Dive Brief:
- Hiring in the private sector slowed in December, with employers adding 122,000 jobs last month compared to the 146,000 jobs added in November, according to a recent report by ADP Research.
- Wage growth also slowed, ADP’s National Employment Report found, with annual pay rising 4.6% year-over-year in December as compared to 4.8% YoY growth the previous month, per an earlier report by the online payroll and HR company.
- “The labor market downshifted to a more modest pace of growth in the final month of 2024, with a slowdown in both hiring and pay gains,” ADP Chief Economist Nela Richardson said in a statement included in the release.
Dive Insight:
Growth in employment also varied among industries — education and health services saw the largest spike, reporting 57,000 new jobs for December, while manufacturing hires shrank for the third consecutive month, the report found. Manufacturing jobs decreased by 11,000, following a decline of 26,000 jobs the previous month.
The slowdown comes as Federal Reserve officials continue to keep a careful eye on the labor market as they look to continue their fight against inflation in the new year, hoping to fulfill their dual mandate of reducing inflation to their 2% target while also achieving maximum employment.

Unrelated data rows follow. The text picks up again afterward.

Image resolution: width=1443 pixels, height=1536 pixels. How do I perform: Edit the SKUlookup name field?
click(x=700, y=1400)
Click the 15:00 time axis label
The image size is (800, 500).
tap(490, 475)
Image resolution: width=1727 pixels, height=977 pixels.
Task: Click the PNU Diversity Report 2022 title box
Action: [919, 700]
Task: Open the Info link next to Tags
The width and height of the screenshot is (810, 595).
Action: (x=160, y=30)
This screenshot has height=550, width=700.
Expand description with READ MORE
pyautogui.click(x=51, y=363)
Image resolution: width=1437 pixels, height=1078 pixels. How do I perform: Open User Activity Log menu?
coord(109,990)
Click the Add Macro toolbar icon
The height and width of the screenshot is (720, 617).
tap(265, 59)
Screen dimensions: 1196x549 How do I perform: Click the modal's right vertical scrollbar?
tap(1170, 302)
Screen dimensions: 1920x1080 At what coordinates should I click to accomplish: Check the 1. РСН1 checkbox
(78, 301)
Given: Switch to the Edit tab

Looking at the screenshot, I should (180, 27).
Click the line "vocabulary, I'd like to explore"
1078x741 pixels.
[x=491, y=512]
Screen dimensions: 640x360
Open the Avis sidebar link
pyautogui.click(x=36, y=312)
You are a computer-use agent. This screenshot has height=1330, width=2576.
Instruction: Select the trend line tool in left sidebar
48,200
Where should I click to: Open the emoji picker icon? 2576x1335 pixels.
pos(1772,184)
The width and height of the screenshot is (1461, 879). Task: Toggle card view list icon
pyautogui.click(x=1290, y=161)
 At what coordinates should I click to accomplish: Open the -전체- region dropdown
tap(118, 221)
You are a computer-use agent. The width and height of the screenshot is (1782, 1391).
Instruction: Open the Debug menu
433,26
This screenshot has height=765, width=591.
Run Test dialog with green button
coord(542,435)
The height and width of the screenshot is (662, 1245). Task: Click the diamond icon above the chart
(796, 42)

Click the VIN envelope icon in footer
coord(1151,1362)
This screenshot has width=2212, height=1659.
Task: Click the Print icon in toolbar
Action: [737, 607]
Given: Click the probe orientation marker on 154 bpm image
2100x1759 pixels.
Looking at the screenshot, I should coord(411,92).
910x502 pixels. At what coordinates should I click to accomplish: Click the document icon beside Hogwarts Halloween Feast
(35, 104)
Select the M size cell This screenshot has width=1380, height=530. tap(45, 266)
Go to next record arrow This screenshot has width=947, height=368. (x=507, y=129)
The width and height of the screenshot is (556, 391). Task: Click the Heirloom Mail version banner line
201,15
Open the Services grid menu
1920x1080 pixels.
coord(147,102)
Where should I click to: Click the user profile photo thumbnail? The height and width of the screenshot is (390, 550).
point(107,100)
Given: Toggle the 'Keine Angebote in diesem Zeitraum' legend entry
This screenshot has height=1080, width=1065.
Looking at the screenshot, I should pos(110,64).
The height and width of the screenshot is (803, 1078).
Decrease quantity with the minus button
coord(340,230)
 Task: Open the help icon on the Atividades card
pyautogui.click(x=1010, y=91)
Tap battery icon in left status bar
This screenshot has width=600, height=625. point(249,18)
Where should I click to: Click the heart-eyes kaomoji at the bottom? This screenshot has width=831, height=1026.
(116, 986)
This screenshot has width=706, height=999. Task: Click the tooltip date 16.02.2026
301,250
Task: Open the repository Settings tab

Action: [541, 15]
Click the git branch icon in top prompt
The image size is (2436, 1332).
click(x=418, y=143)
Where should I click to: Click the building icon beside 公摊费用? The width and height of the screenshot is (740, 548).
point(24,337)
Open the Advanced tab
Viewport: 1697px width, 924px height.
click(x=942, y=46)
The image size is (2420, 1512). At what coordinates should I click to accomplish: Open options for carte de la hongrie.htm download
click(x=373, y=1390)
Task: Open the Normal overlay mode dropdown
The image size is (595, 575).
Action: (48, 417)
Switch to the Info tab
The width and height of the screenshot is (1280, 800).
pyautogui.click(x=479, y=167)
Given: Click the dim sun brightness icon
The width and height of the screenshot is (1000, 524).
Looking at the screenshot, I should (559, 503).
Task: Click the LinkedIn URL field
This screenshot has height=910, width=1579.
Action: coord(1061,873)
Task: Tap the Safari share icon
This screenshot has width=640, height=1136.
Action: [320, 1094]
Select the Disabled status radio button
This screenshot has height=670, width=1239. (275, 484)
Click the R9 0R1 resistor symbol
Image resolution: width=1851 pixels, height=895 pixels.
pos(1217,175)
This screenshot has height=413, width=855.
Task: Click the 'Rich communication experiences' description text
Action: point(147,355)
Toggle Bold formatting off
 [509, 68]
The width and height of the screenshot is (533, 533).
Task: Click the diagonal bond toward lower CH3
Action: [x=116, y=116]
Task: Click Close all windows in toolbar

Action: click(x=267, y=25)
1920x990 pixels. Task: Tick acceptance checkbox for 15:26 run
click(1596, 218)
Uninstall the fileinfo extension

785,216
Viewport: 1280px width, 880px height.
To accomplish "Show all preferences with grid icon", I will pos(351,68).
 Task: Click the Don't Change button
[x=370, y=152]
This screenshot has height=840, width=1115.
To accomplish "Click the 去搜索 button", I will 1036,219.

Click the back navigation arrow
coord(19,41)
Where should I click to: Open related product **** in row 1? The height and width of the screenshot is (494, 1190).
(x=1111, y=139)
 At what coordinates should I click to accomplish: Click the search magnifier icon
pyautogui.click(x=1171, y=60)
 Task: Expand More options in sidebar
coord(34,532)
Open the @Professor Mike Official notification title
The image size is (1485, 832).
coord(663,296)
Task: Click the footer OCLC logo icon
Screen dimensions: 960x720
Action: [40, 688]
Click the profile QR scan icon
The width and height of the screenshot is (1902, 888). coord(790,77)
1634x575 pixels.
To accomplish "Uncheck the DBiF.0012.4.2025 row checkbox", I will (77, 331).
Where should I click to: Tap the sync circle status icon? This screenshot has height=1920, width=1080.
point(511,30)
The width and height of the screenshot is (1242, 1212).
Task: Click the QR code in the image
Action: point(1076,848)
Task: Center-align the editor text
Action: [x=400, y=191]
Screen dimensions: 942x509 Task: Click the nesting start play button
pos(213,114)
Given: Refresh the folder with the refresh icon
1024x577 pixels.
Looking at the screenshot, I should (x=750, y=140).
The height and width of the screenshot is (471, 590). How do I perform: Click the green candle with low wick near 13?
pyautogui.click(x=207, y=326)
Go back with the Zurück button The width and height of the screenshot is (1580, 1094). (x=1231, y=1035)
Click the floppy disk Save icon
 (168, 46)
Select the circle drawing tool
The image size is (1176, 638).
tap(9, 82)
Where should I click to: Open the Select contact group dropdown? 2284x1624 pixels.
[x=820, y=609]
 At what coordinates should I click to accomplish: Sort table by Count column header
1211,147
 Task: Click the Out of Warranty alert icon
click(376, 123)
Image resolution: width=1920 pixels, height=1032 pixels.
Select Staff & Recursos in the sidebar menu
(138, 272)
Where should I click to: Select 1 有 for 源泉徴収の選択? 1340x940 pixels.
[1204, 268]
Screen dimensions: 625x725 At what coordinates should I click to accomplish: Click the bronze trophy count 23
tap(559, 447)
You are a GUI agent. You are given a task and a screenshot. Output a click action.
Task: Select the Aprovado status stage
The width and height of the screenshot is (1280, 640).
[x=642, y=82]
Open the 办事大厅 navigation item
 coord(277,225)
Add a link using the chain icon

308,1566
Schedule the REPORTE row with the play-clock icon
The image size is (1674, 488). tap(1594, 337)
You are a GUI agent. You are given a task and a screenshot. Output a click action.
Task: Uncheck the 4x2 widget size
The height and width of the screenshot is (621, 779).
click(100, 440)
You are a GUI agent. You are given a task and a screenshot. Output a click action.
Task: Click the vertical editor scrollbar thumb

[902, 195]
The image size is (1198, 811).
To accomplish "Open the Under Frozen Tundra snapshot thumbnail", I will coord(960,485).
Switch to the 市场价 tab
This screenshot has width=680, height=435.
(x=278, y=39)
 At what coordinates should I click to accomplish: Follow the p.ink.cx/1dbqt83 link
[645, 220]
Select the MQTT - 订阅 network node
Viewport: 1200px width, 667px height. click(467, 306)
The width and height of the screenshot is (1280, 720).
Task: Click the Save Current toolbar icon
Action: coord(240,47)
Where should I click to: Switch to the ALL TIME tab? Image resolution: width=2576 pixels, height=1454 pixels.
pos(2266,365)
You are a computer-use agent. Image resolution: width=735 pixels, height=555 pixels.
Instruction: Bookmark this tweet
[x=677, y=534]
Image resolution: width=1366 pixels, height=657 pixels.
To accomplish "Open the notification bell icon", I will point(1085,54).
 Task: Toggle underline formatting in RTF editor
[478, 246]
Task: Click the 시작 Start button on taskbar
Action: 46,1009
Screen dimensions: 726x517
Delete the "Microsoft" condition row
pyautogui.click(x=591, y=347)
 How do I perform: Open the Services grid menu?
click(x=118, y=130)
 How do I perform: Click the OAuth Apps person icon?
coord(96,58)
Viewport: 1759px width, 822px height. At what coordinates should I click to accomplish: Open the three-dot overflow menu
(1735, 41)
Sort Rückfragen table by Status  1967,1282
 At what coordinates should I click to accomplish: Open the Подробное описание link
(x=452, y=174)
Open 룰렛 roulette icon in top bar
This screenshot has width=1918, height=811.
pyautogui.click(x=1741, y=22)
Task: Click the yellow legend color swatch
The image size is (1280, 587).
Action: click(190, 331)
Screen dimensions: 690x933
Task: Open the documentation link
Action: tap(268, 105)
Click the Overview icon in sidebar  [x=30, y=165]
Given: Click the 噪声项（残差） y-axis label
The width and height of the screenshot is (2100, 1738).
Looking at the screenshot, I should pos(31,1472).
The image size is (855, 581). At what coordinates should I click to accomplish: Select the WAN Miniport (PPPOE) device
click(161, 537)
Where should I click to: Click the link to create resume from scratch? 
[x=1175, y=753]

While the labor market saw some weakness in 2024, it appeared to show more steadiness by the end of the year, with initial claims for unemployment hitting an eight-month low in the final week of December, according to data from the Labor Department.
That low reinforced the idea among economists and strategists that the Fed will slow their pace of interest rate cuts in 2025, after slashing the federal funds rate to a range between 4.25% and 4.5% last month, CFO Dive previously reported. At the December meeting, the Fed forecast they would cut rates to 3.9% by the end of this year — a half percentage point higher than what the central bank had predicted in September.
In a Thursday speech to NAIOP Massachusetts, a commercial real estate development association, Federal Reserve Bank of Boston President Susan Collins noted current macroeconomic conditions call for “a patient approach” to monetary policy in the new year.
While the economy is in a “good place” overall, “economic uncertainty is high, and additional information — about developments in inflation and the labor market, about possible fiscal and trade policy changes, and more — will be key to determining the appropriate course for monetary policy in the year ahead,” Collins said.
Importantly, “current labor market conditions also appear unlikely to be a source of new price pressures — even though wages continue to grow more rapidly than their pre-pandemic trend,” she said.
The Fed’s inflation strategy also remains top of mind for CFOs as they look to marshal their own plans for 2025, especially relating to their pricing strategies, CFO Dive previously reported. As well as keeping a close eye on the labor market, finance chiefs also need to monitor potential regulatory and economic changes — such as the new tariffs suggested by incoming President Donald Trump — which could impact both pricing and consumer spending.
Such tariffs, should they be implemented, could potentially halt inflation before the Fed hits its 2% target, experts recently told CFO Dive. Economic growth this year could slow from 3% in 2024 to 2.1% in 2025, Fitch Ratings head of U.S. Economic Research Olu Sonola said in a previous interview.